TASK -
In the listing below, locate the lines that hold "Given" and copy them.

*** TASK MATERIAL ***

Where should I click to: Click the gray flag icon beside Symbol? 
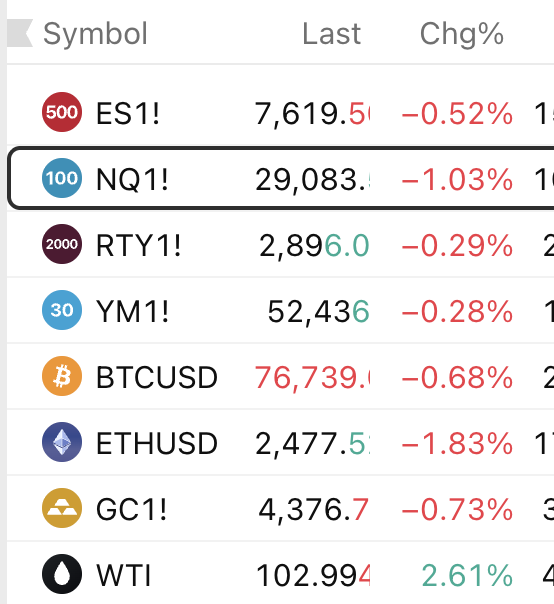click(x=20, y=33)
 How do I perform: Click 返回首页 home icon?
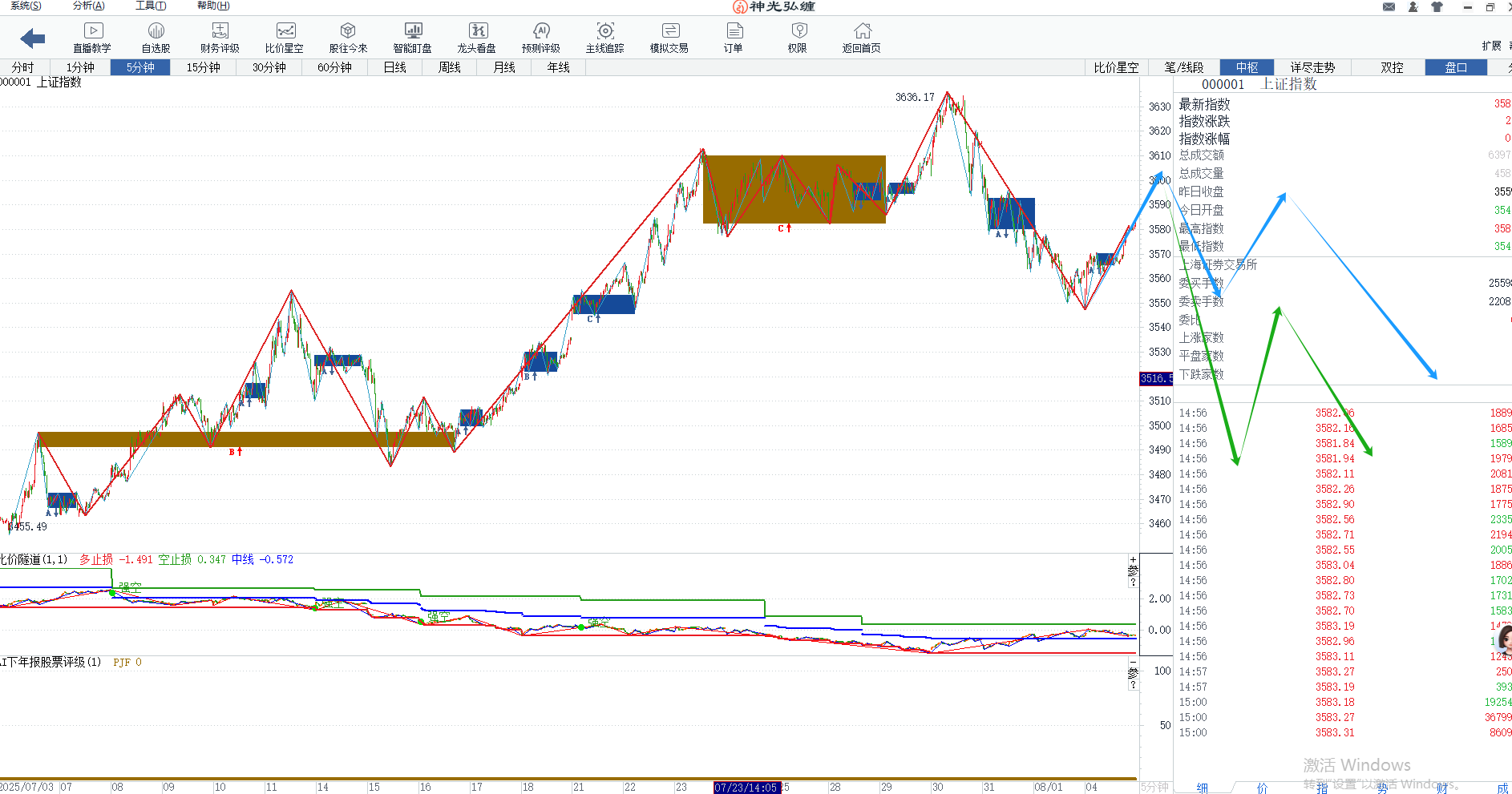coord(862,38)
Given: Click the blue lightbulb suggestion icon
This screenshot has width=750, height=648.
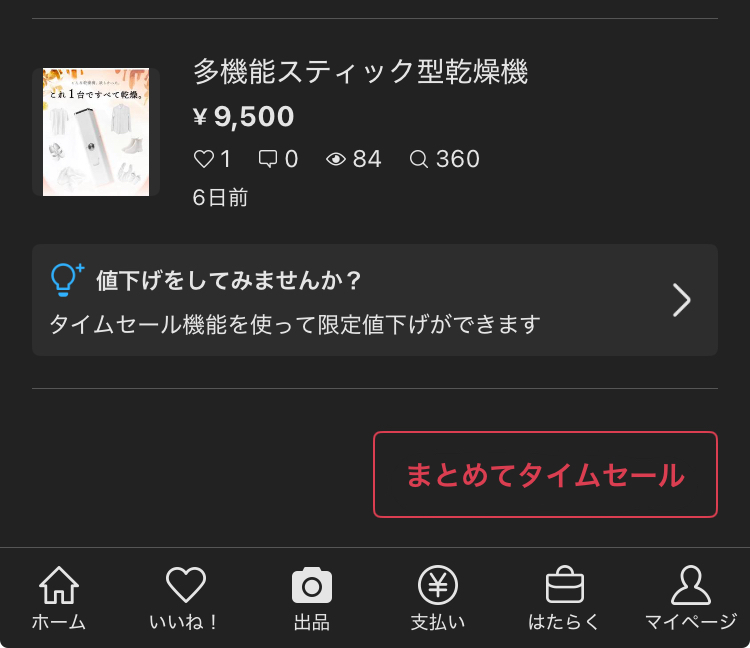Looking at the screenshot, I should (x=67, y=280).
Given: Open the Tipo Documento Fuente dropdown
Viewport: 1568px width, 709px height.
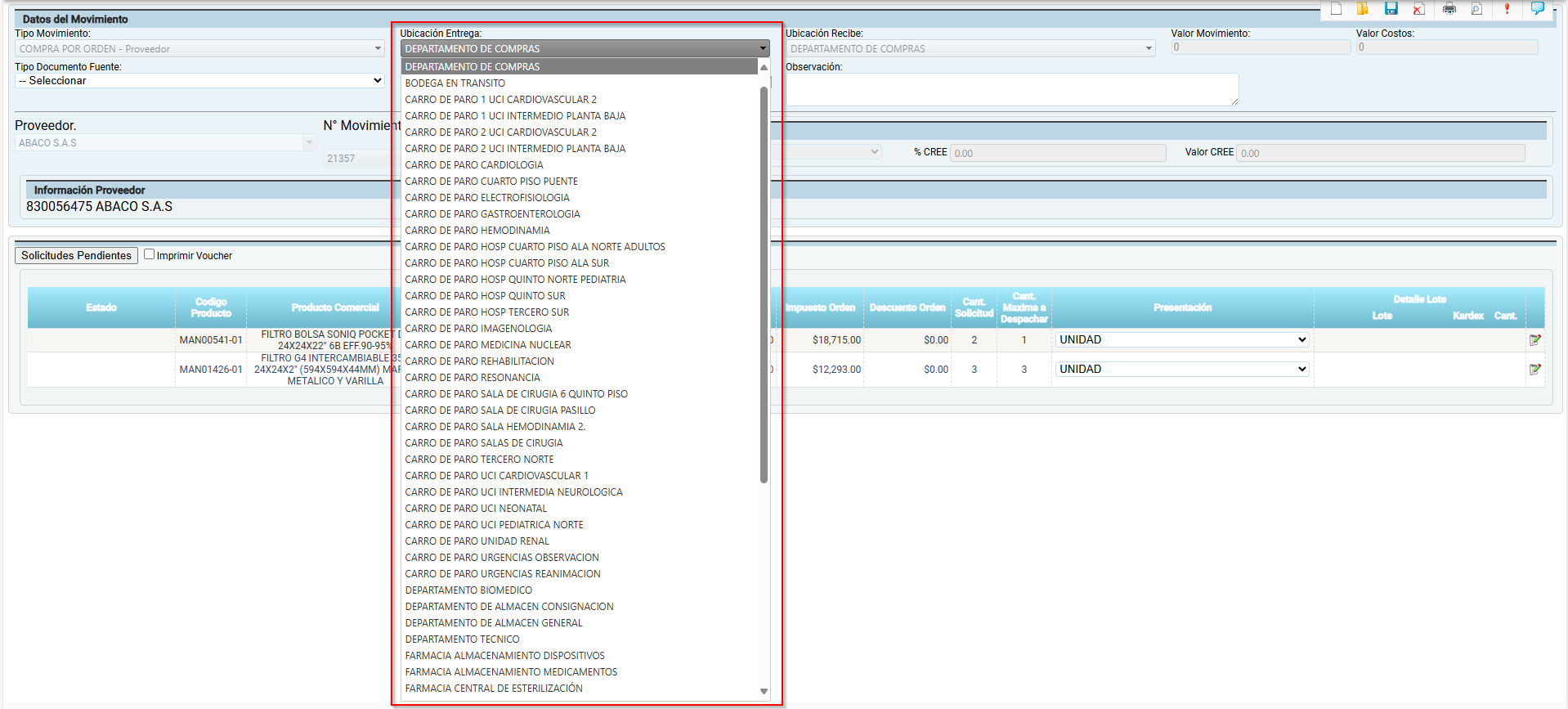Looking at the screenshot, I should (x=199, y=81).
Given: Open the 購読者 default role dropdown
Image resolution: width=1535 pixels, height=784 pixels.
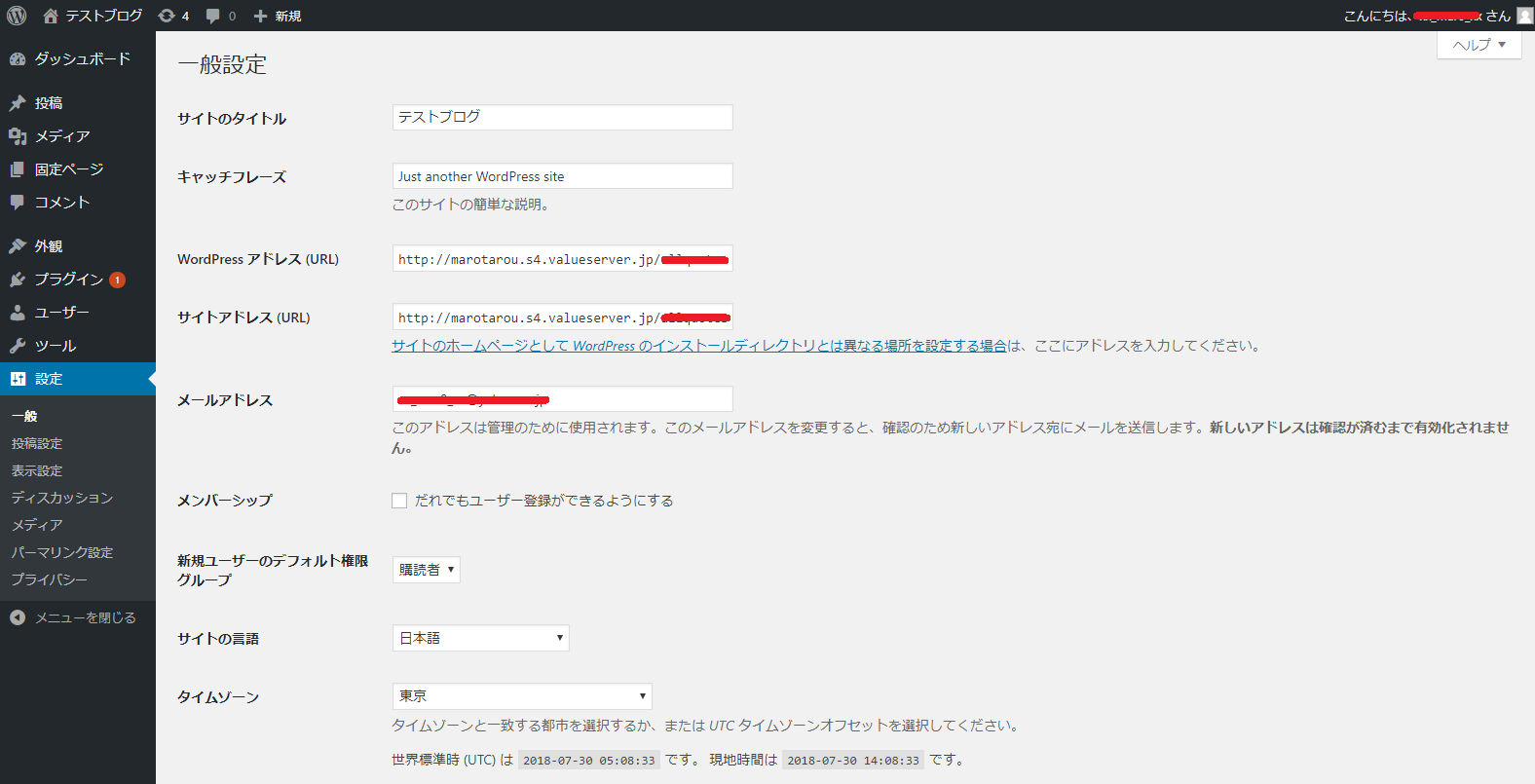Looking at the screenshot, I should pyautogui.click(x=426, y=570).
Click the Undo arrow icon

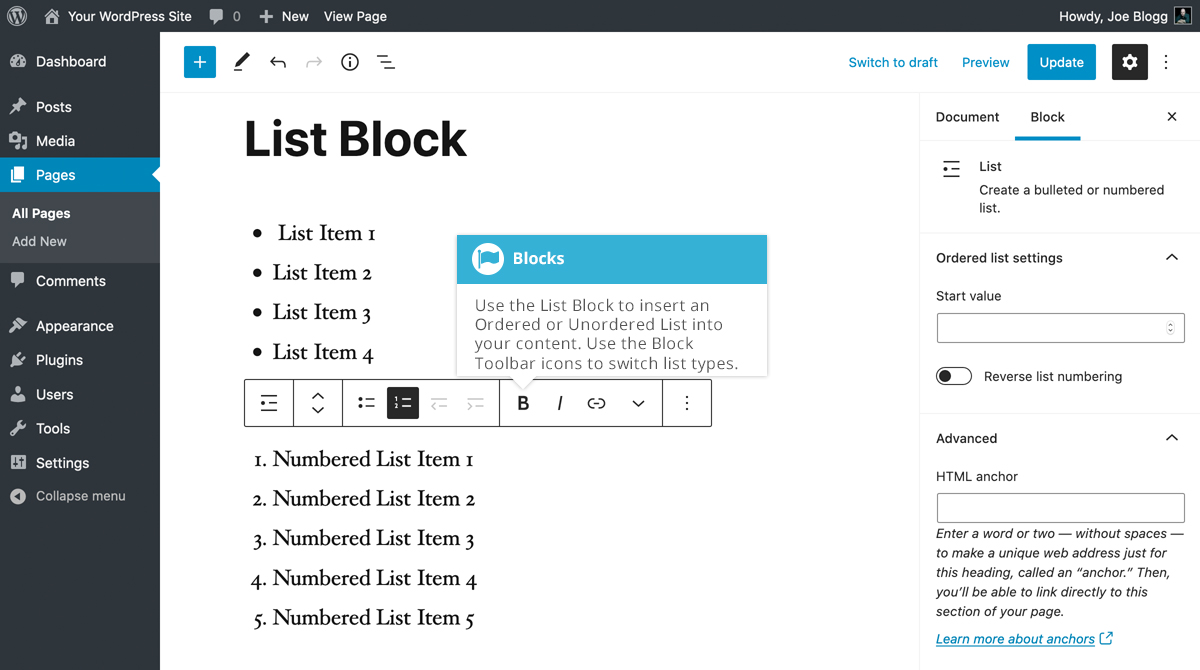277,62
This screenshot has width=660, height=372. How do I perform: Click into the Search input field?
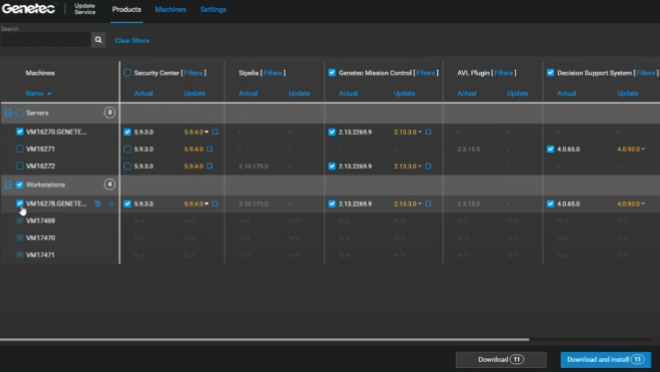(45, 40)
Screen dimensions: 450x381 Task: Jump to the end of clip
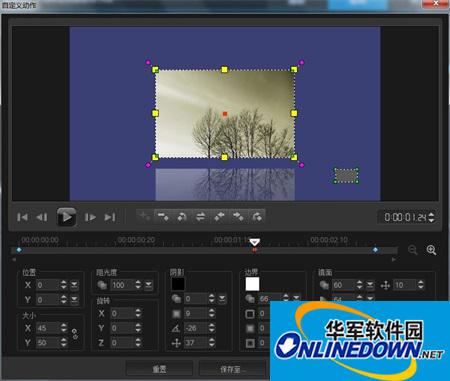tap(110, 217)
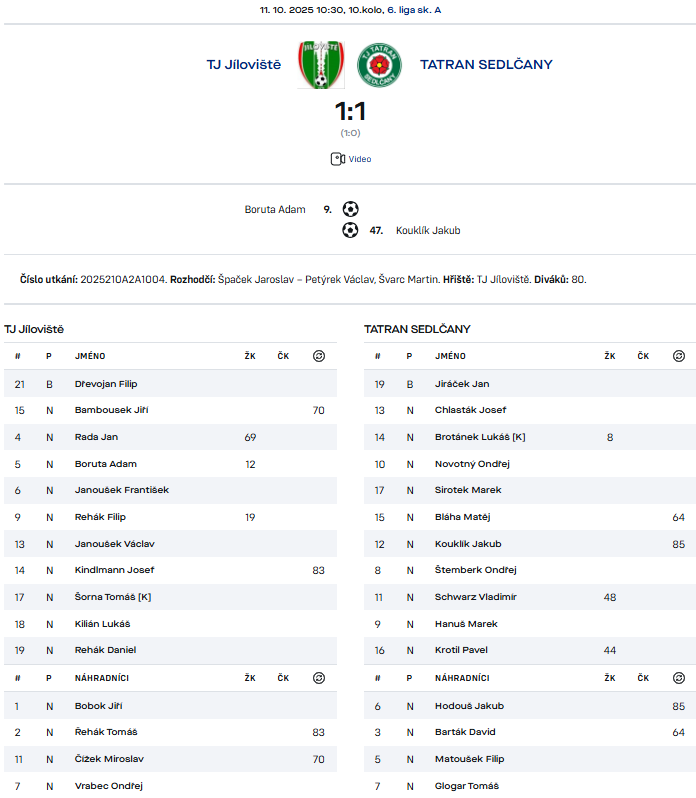Click the video camera icon

[337, 159]
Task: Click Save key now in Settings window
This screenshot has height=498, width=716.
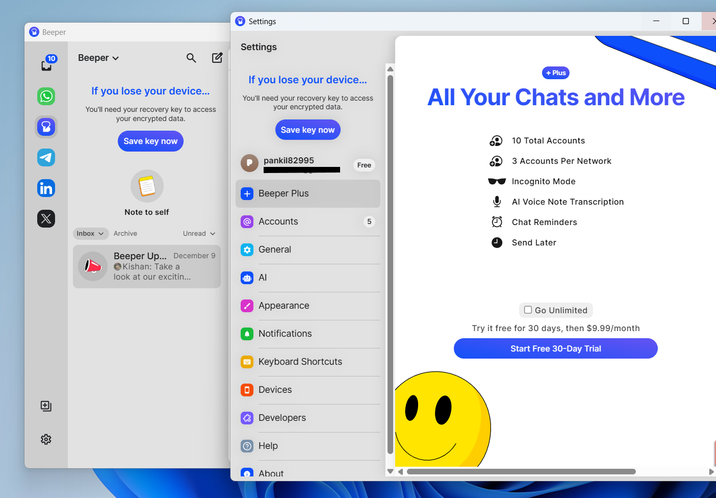Action: [307, 130]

*** End of TASK MATERIAL ***

TASK RESULT -
Given: Click the blue lightbulb suggestion icon
Given: Open the Tipo Documento Fuente dropdown
Given: Open the 購読者 default role dropdown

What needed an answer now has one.